Hoje de manhã, encontra-se com o do PPS, Ciro Gomes.
Num sinal dos tempos, o líder da esquerda moderada, presidente da Fundação de Cultura Política Italianos-Europeus e que milita pela integração comercial com a América Latina defendeu a abertura dos mercados. D’Alema, que quando era primeiro-ministro da Itália (1998-2000) fundou o movimento Terceira Via, junto com o então presidente dos EUA Bill Clinton e o primeiro-ministro britânico, Tony Blair, acredita que a globalização acabe favorecendo mais os países pobres do que os ricos. E está certo de que a “direita neoprotecionista” na Europa e nos Estados Unidos já percebeu isso.

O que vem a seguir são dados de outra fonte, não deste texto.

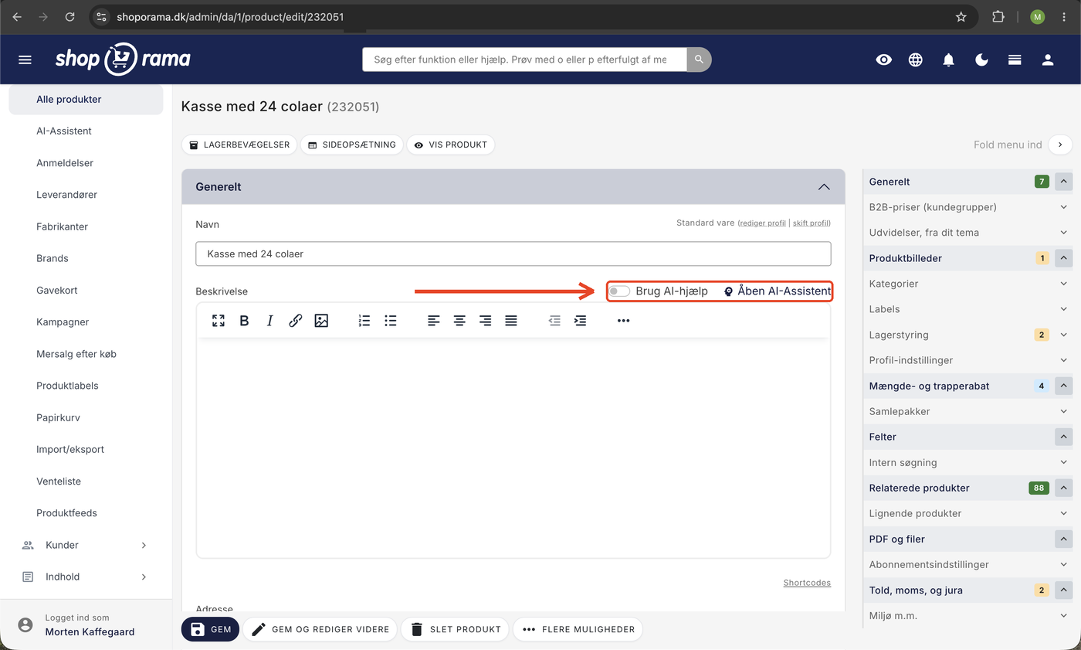
Task: Insert a hyperlink with the link icon
Action: pos(295,321)
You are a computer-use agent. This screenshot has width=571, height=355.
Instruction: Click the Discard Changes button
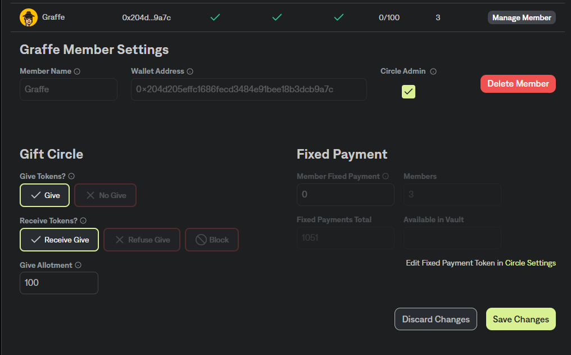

Entre um sobressalto e outro da partida entre a Inglaterra e a Argentina, exibida numa tela grande no lobby do Hotel Sheraton Mofarrej, em São Paulo, D’Alema, que torceu para a Argentina empatar – “sempre torço pelos latinos” -, concedeu a seguinte entrevista ao Estado:
Estado – Por que a prioridade dada ao PT nesta visita do senhor?
Massimo D’Alema – O PT é o maior partido da esquerda brasileira, com o qual temos relações há muitos anos, e que apreciamos. É um grande partido moderno, governa grandes cidades. Conheço em particular Tarso Genro, estive em Porto Alegre (no Fórum Social Mundial).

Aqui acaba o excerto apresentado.